Carvajal syndrome also known as ‘Striate palmoplantar keratoderma with woolly hair and cardiomyopathy is a cutaneous condition inherited in an autosomal recessive pattern due to a defect in desmoplakin gene. The skin disease presents as a striate palmoplantar keratoderma particularly at sites of pressure. The patient is at risk of sudden cardiac death due to dilated cardiomyopathy associated with this entity. We report two cases of a Saudi family admitted in our PICU to highlight the importance of this syndrome.

A 5 year old Saudi girl presented with cough, breathlessness and easy fatigueability for 3 days duration. On general examination she had fine, britlle, lustreless scalp hair; pallor; stomatitis, keratotic skin over palm, sole and lower half of both lower limbs. She had tachycardia with heart rate of 142/min; respiratory rate of 40/min; Blood pressure 80/60 mmHg, SPO₂ 72% in room air; Systemic examination revealed diastolic murmur grade 3/6 over mitral, tricuspid area; raised JVP with bilateral basal crepitations. There was tender hepatomegaly (5 cm) with liver span-10.8 cm, with positive hepatojugular reflex. Central nervous system was apparently normal. X-ray chest showed- Cardiomegaly with pulmonary plethora. Blood investigation revealed-CK-1122 u/l; CKMB-45.9 u/l; LDH-319 u/l. ABG showed hypoxemia with metabolic acidosis.ECG findings were suggestive of biventricular hypertrophy. 2D-ECHO showed-Dilated LV (51 mm), Dilated RV+RA; Mild Mitral as well as tricuspid regurgitation; Pulmonary hypertension (55 mmHg); Ejection fraction-39%. The patient was admitted in our PICU and was managed as a case of heart failure and was investigated for the association of her dermatologic manifestations with cardiomyopathy. The genetic study by DNA PCR revealed missence mutation in desmoplakin (DSP)s gene. The child stayed for five days in PICU and succumbed to death despite adequate measures for heart failure.

The elder brother (10 yr age) of the index case was admitted one month later with similar manifestations of skin and presented as a case of heart failure.

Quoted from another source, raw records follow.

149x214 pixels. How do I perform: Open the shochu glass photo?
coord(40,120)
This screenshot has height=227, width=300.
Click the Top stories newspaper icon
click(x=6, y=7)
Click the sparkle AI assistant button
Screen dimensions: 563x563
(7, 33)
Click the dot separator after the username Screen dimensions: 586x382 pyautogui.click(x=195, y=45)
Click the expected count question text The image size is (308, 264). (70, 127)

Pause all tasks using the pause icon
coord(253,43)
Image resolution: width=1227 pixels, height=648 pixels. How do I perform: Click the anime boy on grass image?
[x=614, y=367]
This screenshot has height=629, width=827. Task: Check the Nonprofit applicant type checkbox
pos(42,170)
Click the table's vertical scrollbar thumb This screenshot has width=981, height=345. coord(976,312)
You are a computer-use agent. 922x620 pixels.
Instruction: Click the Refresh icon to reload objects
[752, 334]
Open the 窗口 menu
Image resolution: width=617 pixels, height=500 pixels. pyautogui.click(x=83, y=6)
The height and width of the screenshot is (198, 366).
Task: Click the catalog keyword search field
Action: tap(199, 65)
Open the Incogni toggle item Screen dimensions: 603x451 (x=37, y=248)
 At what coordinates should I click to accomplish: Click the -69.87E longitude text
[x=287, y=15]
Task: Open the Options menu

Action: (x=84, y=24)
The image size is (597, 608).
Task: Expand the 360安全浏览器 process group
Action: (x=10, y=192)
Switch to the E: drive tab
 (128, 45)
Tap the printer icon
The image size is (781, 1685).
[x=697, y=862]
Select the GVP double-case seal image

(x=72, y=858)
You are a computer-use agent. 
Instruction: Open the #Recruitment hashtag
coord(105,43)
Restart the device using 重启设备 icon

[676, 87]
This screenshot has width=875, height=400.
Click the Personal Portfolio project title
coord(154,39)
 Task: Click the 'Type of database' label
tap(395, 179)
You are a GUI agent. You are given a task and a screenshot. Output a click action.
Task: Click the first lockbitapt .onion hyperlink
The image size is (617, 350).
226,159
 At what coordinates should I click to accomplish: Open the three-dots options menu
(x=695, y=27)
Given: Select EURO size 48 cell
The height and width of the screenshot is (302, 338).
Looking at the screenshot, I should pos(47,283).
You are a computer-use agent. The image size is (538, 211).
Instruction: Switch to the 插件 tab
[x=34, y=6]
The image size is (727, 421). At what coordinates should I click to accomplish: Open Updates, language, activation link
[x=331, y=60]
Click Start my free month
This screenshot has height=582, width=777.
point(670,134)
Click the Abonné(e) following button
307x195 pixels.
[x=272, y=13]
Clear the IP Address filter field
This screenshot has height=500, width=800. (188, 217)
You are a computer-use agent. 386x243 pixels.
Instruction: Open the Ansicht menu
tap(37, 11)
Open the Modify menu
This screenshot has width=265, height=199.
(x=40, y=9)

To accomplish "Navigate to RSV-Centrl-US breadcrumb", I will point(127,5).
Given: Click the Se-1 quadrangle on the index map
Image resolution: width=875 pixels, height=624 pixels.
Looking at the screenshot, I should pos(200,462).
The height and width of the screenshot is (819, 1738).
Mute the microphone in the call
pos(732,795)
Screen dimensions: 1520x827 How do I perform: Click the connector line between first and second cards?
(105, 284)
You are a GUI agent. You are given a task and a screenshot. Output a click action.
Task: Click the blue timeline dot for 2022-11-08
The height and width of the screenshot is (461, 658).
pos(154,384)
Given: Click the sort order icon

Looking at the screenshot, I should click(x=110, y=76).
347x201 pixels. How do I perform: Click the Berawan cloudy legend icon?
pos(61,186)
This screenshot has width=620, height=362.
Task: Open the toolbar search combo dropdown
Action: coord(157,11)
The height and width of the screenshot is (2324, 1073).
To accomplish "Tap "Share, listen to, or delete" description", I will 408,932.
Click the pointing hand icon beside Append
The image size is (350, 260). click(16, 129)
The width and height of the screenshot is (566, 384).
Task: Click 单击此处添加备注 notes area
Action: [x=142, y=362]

He expired within 2 days of admission in our PICU. His genetic study showed the similar result of missence mutation in DSP gene.

Naxos disease was first described by Protonotarios et al in families originating from the Greek island of Naxos [1]. It is caused by a recessive mutation in desmoplakin, which maps to 17q21 gene, an intracellular protein that links desmosomal adhesion molecules to intermediate filaments of the cytoskeleton. Patient usually presents with Woolly hair since birth; palmoplantar kearatosis develops during first year of life and cardiomyopathy (Rt.ventricular) in adolescence [1-4]. A particular mutation that truncates the intermediate filamentbinding site of desmoplakin results in a variant of Naxos disease with predominantly left ventricular involvement, early morbidity and clinical overlapping with dilated cardiomyopathy has been described by Carvajal-Huerta et al. from Ecuador as Carvajal Sydrome [5]. It is a progressive heart disease and may cause sudden death in a child with early age. Whenever a child presents with such a dermatological manifestation, the paediatric cardiologist’s consultation must be done at earliest possible. The primary goal of the management is to prevent sudden cardiac death. Implantation of automatic cardioverter defibrillator, antiarrhythmic drugs and management of heart failure are the recommended treatment modalities [6]. The population at risk should be genetically screened.